◆ ASSIGNED TASK: Reproduce the entries shown below only from the line with "Where should I click to: Start" down to the line with "Open the Scheduled", keeping both end lines and copying each one exactly.

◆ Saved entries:
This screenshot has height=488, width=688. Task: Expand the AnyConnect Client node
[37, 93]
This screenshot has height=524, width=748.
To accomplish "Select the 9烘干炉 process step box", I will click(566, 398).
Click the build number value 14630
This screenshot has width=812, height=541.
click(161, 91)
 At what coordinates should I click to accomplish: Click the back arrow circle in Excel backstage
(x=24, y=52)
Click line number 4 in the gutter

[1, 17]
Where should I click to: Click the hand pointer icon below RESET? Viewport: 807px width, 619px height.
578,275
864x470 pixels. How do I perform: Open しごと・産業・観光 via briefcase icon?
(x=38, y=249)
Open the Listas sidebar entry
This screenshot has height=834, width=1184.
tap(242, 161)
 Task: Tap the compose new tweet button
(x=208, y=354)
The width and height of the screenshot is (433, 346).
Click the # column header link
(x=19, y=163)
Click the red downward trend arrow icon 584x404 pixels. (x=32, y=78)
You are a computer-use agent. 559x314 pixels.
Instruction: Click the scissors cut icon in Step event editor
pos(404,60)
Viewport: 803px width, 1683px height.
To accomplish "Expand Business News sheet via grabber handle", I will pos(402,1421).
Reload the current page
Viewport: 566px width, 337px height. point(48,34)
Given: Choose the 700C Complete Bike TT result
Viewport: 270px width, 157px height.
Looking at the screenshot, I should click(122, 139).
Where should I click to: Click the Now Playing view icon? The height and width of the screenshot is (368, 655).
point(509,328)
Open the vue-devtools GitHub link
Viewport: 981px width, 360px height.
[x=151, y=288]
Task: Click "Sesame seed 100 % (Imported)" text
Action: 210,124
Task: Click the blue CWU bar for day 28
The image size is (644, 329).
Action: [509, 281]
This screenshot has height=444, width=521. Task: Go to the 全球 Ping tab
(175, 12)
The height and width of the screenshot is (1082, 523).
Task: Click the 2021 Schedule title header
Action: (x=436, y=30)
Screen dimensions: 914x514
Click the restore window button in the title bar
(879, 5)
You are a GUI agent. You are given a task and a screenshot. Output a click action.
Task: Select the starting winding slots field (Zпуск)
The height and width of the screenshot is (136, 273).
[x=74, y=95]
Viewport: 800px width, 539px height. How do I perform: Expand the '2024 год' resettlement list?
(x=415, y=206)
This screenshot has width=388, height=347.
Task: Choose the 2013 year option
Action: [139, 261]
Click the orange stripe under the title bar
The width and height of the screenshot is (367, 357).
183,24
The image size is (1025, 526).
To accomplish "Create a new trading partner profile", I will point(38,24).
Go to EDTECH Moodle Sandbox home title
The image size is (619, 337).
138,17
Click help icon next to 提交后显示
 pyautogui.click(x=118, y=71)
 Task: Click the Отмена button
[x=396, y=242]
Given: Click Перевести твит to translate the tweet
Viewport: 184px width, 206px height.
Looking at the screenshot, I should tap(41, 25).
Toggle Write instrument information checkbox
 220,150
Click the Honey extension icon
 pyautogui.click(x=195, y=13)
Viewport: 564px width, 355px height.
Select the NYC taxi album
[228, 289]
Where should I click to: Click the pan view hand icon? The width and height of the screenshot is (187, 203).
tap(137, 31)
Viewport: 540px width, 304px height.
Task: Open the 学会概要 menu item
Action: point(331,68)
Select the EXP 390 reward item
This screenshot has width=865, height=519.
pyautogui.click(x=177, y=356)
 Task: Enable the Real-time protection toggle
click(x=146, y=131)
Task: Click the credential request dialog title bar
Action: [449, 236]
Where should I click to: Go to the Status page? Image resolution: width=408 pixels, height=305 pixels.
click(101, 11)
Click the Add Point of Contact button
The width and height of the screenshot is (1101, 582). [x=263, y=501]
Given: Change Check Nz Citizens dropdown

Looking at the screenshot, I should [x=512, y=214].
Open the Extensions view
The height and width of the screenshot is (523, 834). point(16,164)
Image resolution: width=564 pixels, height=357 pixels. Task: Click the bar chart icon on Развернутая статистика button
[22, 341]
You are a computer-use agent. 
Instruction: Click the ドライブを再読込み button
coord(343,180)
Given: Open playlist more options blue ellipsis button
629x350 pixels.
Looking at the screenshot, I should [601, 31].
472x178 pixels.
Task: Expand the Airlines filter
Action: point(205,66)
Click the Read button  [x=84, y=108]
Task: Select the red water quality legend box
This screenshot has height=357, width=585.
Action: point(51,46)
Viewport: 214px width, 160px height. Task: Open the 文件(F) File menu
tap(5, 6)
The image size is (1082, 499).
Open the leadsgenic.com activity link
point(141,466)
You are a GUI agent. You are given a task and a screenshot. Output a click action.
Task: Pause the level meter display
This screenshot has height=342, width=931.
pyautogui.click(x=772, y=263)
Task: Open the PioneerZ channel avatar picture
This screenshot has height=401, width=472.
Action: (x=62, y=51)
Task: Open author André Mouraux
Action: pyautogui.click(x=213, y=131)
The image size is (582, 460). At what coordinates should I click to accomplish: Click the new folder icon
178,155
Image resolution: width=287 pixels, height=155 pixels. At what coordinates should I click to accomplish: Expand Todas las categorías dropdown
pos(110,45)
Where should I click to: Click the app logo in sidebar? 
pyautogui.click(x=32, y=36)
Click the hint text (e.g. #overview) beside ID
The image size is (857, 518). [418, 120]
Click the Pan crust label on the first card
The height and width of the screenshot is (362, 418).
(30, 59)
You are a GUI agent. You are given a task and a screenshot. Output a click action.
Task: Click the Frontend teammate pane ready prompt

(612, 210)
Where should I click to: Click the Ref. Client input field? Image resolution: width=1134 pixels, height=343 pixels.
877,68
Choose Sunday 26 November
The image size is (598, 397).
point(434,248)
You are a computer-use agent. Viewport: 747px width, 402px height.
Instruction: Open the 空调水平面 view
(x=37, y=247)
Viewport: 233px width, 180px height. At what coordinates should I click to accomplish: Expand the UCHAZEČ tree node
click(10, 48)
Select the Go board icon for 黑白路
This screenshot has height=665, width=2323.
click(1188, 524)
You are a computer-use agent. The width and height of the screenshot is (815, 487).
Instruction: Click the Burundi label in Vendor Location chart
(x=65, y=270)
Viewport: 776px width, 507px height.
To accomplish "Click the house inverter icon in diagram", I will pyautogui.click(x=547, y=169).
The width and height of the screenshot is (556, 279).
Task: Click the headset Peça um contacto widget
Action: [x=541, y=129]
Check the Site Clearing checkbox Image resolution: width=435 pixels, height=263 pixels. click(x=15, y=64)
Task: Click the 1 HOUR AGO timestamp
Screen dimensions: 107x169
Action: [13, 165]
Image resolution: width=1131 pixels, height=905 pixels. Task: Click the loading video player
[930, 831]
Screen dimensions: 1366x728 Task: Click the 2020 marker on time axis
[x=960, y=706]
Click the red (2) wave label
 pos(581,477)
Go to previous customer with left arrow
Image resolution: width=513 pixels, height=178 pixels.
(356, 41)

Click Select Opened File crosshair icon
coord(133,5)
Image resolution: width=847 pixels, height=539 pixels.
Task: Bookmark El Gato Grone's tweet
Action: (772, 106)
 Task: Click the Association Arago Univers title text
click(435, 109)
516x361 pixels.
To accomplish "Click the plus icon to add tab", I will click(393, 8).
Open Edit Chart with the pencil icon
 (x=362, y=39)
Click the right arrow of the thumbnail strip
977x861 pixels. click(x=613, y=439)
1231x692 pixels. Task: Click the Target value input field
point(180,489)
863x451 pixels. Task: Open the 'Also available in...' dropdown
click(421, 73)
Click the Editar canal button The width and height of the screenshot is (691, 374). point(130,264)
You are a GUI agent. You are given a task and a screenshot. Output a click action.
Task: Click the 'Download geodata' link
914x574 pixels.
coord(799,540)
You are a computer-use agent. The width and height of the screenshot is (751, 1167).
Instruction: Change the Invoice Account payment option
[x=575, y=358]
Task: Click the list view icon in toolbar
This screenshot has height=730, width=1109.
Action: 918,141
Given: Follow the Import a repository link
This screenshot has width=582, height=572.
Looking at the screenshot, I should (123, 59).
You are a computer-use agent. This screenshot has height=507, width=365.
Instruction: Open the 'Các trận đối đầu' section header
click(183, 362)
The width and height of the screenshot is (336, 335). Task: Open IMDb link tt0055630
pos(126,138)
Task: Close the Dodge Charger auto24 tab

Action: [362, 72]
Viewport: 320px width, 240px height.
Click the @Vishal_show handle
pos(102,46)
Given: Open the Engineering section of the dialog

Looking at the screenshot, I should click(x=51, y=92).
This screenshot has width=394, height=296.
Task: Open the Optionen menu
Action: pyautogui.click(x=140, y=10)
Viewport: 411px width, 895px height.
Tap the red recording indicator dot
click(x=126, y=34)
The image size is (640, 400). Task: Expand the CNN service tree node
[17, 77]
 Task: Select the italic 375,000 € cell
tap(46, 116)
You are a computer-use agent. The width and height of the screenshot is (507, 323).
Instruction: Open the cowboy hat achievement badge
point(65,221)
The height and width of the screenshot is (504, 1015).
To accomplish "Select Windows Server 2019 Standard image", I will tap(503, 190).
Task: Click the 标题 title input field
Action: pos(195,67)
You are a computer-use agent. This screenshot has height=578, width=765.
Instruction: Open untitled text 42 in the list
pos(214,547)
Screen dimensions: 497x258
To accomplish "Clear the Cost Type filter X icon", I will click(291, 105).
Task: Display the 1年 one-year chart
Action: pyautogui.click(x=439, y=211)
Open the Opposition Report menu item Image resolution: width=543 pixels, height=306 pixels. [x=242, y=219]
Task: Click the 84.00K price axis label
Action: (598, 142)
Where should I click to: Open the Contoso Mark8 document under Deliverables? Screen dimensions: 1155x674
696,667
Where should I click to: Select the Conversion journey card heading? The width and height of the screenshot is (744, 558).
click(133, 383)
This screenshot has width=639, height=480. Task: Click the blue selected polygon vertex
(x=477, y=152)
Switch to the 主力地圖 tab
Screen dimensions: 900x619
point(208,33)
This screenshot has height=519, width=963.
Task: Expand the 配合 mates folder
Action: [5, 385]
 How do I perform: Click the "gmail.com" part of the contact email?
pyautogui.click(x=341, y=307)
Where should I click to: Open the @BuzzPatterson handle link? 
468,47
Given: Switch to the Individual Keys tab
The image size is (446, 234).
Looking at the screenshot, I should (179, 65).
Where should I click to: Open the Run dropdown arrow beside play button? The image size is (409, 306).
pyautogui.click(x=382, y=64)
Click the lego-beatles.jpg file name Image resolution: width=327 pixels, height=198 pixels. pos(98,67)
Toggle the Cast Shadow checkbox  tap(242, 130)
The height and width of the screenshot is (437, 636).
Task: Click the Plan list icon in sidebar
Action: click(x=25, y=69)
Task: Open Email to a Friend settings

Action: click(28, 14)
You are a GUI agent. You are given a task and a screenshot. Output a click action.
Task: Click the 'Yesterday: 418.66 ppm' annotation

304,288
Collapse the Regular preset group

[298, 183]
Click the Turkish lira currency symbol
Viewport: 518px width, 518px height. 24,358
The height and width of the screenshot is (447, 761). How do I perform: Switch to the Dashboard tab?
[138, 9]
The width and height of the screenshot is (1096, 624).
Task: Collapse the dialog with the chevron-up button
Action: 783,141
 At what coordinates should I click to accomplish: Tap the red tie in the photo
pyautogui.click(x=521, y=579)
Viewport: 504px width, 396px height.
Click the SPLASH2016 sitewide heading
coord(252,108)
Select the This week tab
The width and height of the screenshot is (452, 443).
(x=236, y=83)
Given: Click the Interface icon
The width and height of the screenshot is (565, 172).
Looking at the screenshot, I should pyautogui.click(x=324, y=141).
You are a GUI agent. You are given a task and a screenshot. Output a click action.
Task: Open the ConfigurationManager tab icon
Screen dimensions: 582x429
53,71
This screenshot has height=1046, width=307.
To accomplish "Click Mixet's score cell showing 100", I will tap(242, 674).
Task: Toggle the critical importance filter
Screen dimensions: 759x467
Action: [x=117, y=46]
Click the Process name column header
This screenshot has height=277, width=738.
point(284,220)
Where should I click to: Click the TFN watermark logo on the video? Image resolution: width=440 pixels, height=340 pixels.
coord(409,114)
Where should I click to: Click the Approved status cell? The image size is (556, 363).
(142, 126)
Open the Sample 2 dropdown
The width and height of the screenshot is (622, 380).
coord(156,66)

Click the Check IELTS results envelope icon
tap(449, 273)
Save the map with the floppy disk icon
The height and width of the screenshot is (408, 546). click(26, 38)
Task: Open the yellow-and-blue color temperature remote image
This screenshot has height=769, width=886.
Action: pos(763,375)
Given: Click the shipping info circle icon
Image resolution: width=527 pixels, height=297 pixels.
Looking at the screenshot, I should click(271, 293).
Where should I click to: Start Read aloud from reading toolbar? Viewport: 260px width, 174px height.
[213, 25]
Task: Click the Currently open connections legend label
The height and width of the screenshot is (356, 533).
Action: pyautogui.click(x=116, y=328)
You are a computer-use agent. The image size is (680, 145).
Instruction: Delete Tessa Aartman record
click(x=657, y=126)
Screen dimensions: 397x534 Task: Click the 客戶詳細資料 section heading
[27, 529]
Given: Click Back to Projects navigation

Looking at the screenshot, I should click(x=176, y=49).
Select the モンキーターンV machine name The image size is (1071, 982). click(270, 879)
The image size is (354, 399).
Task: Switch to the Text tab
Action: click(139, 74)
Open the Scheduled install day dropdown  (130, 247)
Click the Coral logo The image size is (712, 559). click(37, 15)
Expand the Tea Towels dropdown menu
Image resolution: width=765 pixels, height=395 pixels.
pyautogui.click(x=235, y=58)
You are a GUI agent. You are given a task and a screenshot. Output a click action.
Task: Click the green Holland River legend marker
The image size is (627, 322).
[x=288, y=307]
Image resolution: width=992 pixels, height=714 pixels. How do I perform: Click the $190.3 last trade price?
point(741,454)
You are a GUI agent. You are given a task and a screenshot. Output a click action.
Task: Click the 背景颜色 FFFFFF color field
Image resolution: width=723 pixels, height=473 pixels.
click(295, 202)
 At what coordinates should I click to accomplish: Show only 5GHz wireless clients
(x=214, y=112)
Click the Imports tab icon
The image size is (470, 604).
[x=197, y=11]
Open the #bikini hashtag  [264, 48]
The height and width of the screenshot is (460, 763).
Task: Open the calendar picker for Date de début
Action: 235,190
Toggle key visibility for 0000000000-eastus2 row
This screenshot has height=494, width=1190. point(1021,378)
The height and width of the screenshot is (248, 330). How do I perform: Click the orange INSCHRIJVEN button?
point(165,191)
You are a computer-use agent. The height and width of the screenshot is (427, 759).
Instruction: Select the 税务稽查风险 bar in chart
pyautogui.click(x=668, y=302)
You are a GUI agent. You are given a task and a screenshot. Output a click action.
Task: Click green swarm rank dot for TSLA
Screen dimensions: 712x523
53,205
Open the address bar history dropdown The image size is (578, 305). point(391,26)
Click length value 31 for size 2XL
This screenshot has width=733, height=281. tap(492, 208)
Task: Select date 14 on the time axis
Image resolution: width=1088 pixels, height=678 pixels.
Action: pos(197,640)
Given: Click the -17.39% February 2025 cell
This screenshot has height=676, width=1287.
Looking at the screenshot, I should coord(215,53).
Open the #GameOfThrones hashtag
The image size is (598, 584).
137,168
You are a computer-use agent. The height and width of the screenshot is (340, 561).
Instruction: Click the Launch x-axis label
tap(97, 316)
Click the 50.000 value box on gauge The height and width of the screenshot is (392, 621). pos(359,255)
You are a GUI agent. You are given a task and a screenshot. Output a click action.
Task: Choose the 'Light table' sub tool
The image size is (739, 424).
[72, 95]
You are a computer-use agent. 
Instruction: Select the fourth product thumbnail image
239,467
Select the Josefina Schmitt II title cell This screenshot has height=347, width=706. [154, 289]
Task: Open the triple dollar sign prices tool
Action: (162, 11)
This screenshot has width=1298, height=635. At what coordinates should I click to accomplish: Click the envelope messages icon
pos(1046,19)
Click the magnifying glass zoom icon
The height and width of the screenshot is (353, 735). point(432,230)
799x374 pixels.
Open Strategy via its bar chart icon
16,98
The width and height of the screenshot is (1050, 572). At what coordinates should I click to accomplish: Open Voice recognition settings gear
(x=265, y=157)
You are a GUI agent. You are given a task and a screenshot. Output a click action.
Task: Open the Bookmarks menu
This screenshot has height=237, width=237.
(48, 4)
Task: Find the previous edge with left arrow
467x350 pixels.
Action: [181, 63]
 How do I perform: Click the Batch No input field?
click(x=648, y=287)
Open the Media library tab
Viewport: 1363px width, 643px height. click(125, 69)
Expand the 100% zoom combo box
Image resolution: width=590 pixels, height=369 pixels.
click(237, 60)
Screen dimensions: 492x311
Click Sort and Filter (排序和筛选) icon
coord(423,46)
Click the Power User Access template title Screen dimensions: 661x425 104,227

◆ TASK RESPONSE:
Where should I click to: Start Read aloud from reading toolbar? Viewport: 260px width, 174px height.
[213, 25]
Task: Click the Currently open connections legend label
The height and width of the screenshot is (356, 533).
Action: pyautogui.click(x=116, y=328)
You are a computer-use agent. The image size is (680, 145).
Instruction: Delete Tessa Aartman record
click(x=657, y=126)
Screen dimensions: 397x534 Task: Click the 客戶詳細資料 section heading
[27, 529]
Given: Click Back to Projects navigation

Looking at the screenshot, I should click(x=176, y=49).
Select the モンキーターンV machine name The image size is (1071, 982). click(270, 879)
The image size is (354, 399).
Task: Switch to the Text tab
Action: click(139, 74)
Open the Scheduled install day dropdown  (130, 247)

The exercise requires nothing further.